Through the centuries the word has accumulated a wide range of connotations. Today it may call up feelings of the unapproachable and distant, even the forbidding. We feel threatened by unattainable standards of holiness. On the other hand, the word has generalized itself into common slang, as in our random exclamations of “Holy mackerel!” and “Holy cow!”
The “Holy One of Israel,” however, is neither threatening nor frivolous. He has four unmistakable characteristics:
l. Holy things come from God, and holy people are bonded to God. Apart from Him, no one can find the truly sacred. Any other source of “holiness” dooms the seeker.
2. Holiness is a condition of refreshing, saving purity and spiritual perfection. Nothing but divine grace and forgiveness, however, can fill the great abyss between holiness and our poor human frailties.

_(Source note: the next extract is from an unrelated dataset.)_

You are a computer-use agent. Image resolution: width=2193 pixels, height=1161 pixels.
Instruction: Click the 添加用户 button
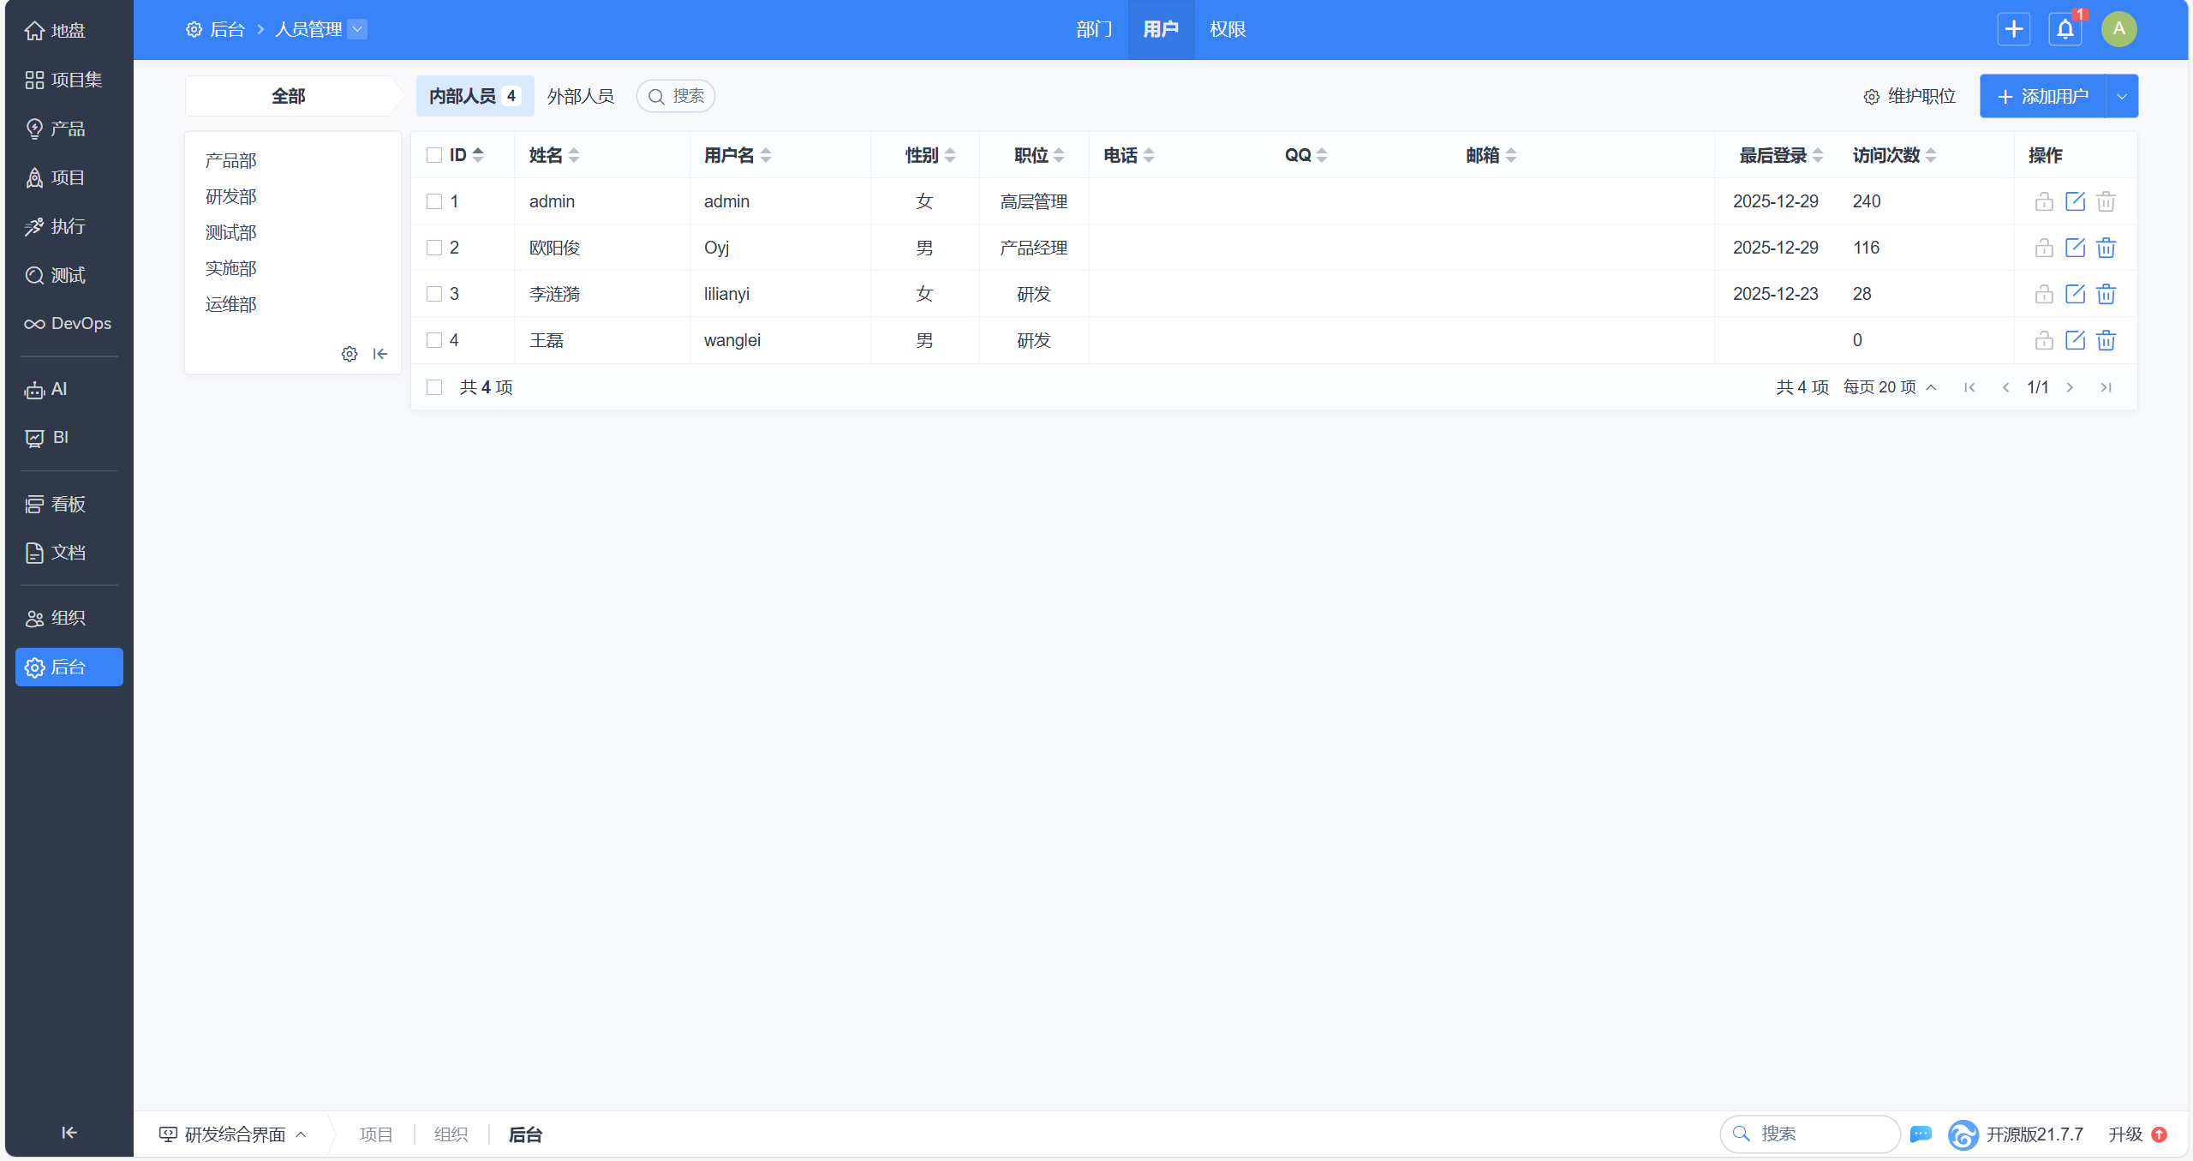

3. Holy things and holy places are to be reverenced—all the way from Moses’ burning bush in the desert to the modern church where you worship. Religious rites and acts must be directed to the worship of the holy God.

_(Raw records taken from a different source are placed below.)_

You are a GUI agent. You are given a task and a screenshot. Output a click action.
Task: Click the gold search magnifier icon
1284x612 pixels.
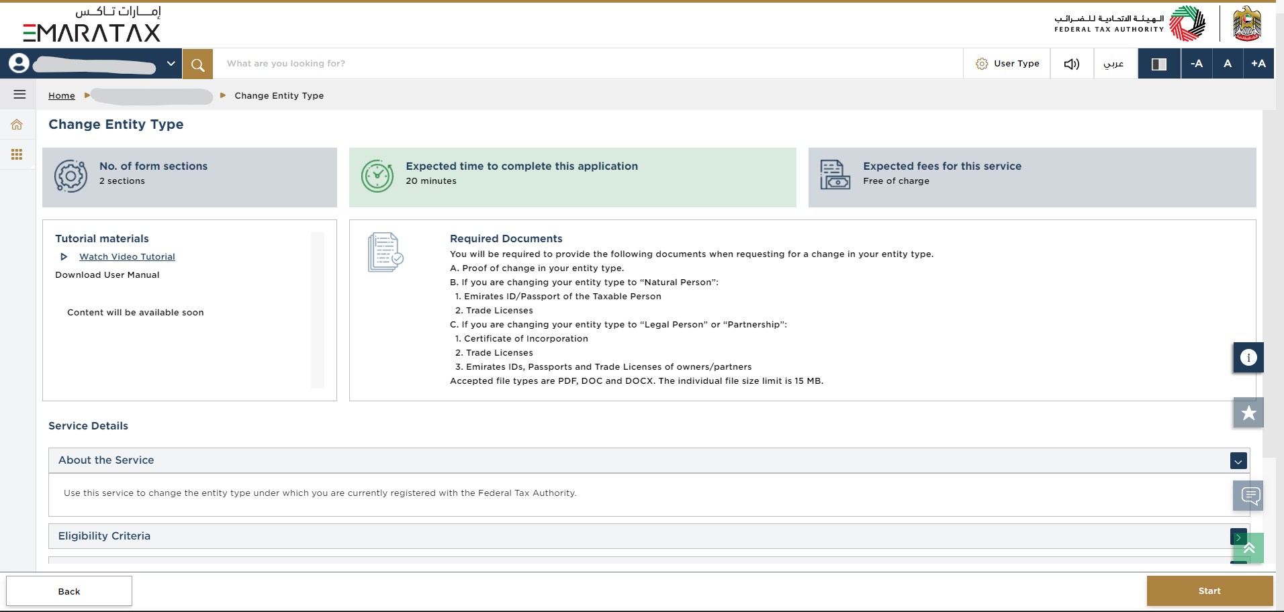197,64
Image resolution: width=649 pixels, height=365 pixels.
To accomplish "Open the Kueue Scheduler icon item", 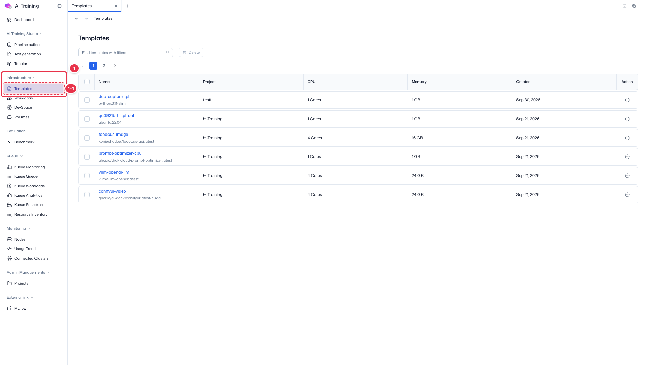I will pos(9,205).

4. Because holiness is beautiful, it satisfies our deep need to find loveliness in our lives. Thus the holy nurtures our inner spirituality.
From the start, all of these traits appeared in Jesus’ ministry. Even a crazed lunatic in the synagogue in Capernaum could recognize pure holiness. Over the heads of the astonished congregation, he cried to Christ: “I know who You are—the Holy One of God!” (Mark 1:24, NKJV).
Understanding true holiness, then, the Christian honors all of the names of God, for Jehovah is a “jealous” God regarding the use of His names. Yet His promise to the faithful holds: “I will dwell in the midst of the people of Israel for ever. And the house of Israel shall no more defile my holy name” (Ezekiel 43:7, RSV).
“Holy, holy, holy! Lord God Almighty!
All Thy works shall praise Thy name in earth and sky and sea.”